What you are asked to do: Would you please copy every line from the records that contains the word "thumbnail"?

Provided records:
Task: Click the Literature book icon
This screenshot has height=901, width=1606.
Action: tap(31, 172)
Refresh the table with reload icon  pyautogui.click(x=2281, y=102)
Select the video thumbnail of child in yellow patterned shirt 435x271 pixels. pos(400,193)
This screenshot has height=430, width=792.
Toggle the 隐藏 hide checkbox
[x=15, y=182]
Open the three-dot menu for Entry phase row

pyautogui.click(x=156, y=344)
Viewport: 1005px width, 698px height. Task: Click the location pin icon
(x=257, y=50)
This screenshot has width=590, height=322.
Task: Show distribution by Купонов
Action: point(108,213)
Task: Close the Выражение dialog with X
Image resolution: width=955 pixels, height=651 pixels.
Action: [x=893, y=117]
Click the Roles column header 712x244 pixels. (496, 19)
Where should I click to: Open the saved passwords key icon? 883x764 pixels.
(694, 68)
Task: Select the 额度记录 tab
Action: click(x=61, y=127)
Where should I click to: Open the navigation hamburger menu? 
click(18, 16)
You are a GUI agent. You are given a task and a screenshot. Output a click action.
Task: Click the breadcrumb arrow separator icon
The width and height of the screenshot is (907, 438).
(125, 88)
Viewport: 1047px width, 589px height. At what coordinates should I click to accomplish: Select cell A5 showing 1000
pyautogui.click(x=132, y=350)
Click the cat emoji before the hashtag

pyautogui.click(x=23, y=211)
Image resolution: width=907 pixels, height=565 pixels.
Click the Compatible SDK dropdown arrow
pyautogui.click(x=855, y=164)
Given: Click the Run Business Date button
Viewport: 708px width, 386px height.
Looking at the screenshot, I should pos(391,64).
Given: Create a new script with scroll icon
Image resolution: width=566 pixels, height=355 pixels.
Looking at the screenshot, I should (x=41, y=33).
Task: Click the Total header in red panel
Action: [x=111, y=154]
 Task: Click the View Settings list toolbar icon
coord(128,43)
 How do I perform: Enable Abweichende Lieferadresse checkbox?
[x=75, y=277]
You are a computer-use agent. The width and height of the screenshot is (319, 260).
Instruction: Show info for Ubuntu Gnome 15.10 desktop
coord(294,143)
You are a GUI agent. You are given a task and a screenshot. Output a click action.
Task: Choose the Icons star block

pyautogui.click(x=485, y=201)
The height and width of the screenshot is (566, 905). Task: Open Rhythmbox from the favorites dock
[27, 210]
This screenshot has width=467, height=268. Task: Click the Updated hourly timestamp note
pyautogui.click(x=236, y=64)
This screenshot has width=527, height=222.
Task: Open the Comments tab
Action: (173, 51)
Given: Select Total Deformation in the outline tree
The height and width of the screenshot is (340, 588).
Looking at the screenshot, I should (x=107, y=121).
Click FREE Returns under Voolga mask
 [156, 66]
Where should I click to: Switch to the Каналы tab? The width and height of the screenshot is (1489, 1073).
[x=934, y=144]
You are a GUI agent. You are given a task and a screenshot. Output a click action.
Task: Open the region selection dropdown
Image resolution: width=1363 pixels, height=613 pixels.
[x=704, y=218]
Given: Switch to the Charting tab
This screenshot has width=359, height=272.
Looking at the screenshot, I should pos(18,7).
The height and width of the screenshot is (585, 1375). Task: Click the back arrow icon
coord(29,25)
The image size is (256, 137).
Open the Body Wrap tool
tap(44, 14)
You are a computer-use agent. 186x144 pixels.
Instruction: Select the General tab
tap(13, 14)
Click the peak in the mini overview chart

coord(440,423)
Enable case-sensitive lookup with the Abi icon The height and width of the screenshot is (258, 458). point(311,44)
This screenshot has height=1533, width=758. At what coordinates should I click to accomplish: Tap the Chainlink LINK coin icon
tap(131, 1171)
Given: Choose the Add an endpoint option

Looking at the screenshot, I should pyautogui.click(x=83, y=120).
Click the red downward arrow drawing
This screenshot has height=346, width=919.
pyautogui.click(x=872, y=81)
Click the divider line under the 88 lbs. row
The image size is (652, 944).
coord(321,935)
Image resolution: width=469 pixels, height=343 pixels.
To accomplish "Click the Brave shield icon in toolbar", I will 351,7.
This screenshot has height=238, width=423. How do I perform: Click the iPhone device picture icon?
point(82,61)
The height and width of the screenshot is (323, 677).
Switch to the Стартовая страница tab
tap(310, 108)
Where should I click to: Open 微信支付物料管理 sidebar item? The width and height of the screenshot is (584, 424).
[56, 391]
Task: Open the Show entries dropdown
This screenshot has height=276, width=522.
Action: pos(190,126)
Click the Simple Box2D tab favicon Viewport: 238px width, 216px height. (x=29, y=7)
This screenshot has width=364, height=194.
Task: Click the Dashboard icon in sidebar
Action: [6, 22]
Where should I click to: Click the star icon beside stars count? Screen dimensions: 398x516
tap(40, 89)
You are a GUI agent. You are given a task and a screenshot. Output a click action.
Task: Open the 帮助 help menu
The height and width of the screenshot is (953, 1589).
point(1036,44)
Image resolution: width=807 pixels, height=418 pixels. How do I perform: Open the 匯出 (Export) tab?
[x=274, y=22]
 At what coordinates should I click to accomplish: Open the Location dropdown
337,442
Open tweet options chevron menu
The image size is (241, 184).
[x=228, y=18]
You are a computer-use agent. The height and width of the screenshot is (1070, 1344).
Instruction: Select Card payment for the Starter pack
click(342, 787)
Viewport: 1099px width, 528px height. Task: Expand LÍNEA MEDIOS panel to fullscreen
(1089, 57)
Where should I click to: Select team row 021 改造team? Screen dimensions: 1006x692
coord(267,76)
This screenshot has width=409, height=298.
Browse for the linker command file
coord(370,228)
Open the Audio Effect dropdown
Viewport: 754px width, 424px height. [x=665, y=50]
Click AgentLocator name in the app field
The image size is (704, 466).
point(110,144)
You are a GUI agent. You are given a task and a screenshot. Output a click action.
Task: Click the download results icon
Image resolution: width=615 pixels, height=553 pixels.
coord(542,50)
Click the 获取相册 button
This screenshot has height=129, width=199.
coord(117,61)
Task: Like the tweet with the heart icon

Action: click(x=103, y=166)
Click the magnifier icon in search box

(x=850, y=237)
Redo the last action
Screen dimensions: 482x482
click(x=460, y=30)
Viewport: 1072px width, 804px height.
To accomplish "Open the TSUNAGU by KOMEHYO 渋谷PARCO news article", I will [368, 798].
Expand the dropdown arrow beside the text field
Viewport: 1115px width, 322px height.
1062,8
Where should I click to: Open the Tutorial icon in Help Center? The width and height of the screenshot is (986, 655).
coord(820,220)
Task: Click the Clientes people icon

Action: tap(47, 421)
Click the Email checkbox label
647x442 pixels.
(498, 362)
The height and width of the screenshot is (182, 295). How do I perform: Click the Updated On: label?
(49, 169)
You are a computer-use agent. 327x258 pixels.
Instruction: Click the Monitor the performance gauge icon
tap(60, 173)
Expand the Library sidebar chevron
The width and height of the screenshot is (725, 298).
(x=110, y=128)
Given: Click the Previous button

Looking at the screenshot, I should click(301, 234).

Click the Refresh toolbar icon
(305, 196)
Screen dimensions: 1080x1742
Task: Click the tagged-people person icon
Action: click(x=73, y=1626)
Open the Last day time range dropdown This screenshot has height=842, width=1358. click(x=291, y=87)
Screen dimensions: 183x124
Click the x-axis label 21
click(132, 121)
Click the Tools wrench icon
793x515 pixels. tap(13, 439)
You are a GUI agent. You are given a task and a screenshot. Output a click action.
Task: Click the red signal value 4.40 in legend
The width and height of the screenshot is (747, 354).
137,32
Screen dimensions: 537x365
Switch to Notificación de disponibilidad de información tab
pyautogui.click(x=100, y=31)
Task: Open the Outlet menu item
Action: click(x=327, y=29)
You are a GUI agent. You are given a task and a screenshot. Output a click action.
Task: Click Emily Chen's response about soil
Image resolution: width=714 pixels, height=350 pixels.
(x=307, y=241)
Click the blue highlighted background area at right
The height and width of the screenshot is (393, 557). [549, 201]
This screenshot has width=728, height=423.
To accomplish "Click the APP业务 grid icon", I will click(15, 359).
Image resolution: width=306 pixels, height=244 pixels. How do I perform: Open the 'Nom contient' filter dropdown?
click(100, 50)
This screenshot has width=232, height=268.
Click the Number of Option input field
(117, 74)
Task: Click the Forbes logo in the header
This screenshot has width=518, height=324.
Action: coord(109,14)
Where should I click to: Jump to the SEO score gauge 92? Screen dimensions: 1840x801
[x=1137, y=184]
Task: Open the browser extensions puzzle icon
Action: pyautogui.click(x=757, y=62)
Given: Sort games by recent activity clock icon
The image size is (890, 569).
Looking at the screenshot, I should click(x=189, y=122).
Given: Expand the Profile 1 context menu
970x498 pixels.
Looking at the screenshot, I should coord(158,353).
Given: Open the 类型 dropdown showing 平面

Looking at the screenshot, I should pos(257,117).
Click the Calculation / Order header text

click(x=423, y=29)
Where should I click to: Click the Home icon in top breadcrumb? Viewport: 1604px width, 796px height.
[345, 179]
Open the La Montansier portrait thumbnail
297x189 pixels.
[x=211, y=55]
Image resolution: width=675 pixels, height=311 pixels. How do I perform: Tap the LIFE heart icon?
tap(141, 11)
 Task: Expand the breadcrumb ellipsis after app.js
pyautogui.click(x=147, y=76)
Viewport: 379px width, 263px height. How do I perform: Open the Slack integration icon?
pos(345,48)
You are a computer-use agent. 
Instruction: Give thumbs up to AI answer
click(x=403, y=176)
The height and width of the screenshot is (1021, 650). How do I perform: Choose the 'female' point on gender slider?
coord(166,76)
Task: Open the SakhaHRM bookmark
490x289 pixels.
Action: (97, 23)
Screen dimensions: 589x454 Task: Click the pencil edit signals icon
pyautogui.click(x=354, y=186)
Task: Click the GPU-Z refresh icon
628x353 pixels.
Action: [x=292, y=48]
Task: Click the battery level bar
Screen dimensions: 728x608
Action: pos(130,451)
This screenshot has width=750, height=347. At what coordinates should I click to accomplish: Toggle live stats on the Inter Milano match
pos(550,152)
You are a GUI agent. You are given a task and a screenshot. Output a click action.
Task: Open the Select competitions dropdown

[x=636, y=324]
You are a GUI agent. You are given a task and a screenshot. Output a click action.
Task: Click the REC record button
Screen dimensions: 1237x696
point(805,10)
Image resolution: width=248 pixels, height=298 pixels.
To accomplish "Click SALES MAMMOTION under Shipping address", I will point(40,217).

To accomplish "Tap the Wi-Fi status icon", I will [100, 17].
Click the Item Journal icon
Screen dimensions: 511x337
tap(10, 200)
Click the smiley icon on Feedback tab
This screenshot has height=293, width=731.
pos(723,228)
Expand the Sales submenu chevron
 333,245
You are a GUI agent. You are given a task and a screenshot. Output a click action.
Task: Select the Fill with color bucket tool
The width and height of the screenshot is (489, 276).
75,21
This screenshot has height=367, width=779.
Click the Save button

Finished task:
Select the video thumbnail of child in yellow patterned shirt 435x271 pixels. pos(400,193)
Open the La Montansier portrait thumbnail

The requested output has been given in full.